▸ YOUR OBJECTIVE
Everything in the entries below must be reproduced exactly, except the images.

*** Opening of GIVEN RECORDS ***

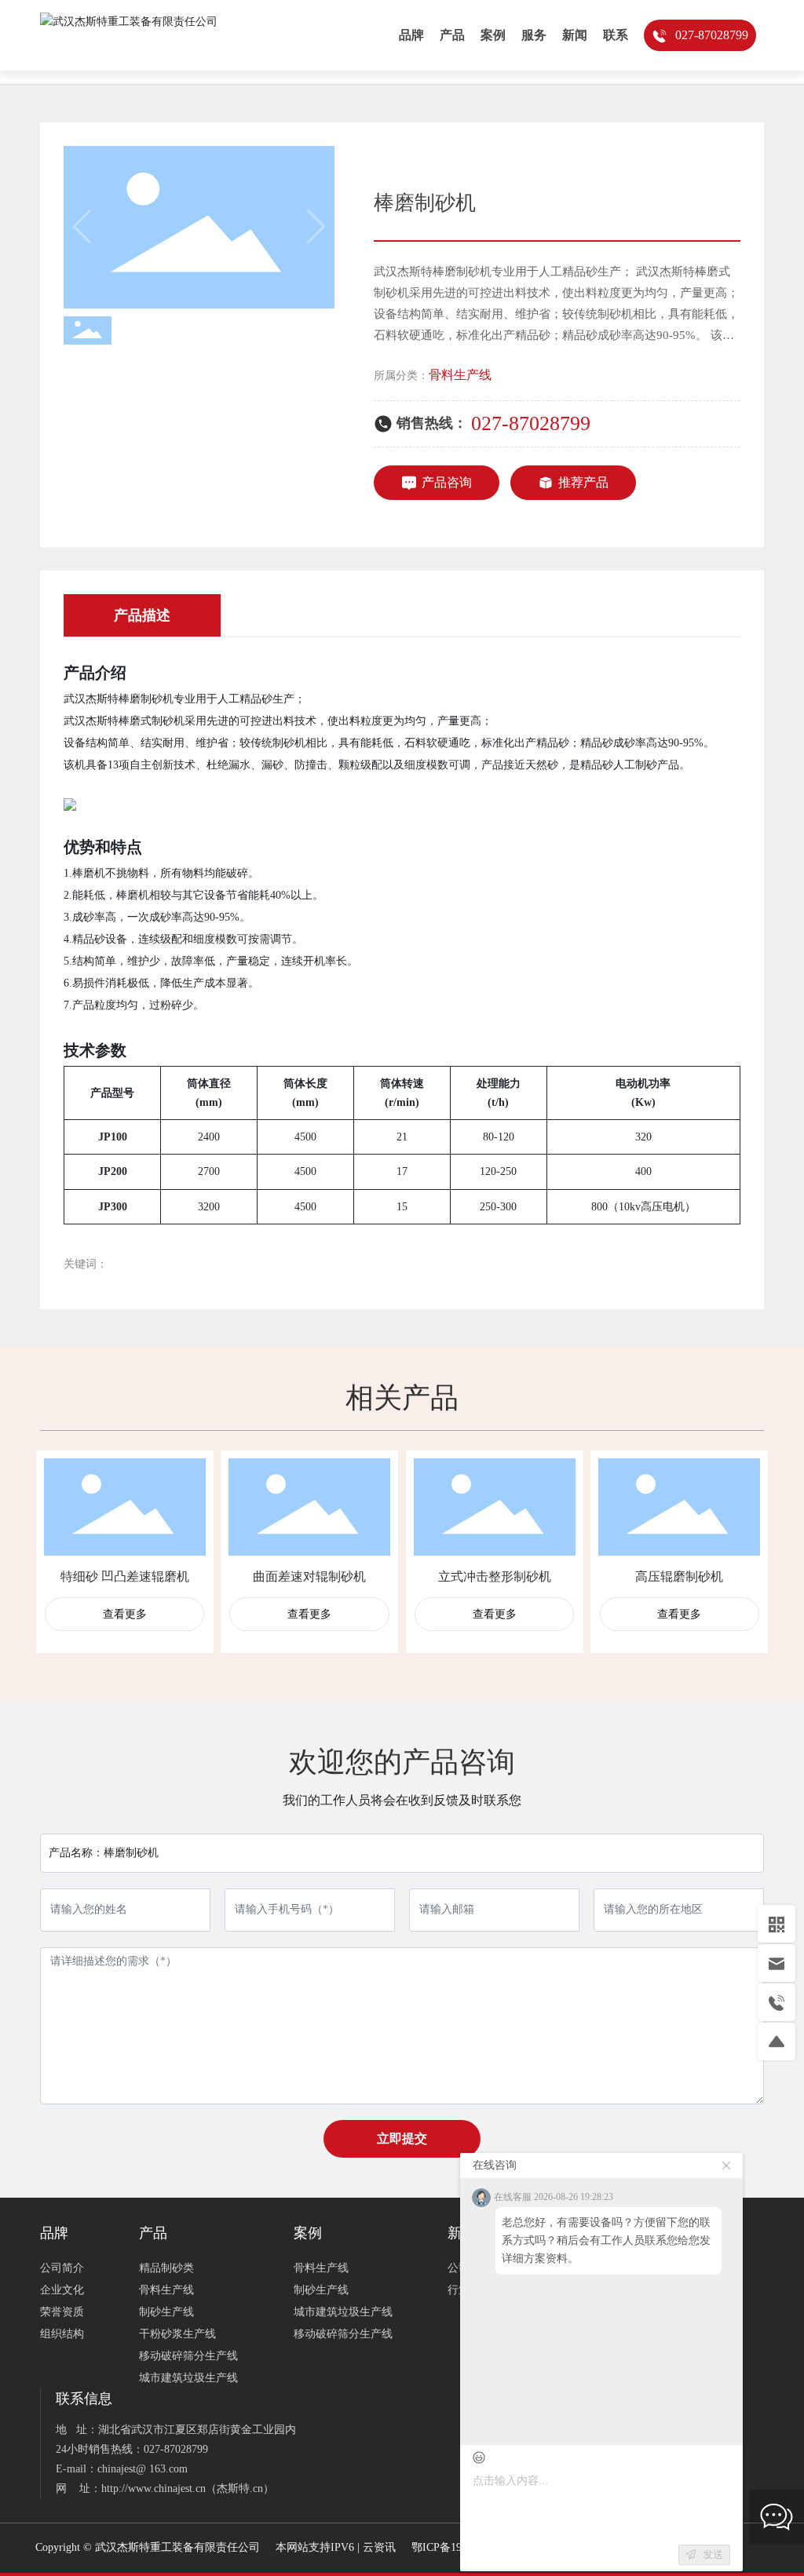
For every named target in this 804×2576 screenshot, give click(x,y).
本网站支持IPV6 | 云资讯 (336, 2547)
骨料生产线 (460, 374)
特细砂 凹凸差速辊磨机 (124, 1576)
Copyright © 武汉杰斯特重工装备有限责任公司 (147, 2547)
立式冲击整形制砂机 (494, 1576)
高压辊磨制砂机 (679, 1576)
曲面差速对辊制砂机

*** Close of GIVEN RECORDS ***

▸ ANSWER TO THE PROBLEM
For every named target in this 804×2576 screenshot, give click(x,y).
本网站支持IPV6 | 云资讯 (336, 2547)
骨料生产线 (460, 374)
特细砂 凹凸差速辊磨机 (124, 1576)
Copyright © 武汉杰斯特重工装备有限责任公司 (147, 2547)
立式冲击整形制砂机 (494, 1576)
高压辊磨制砂机 (679, 1576)
曲面差速对辊制砂机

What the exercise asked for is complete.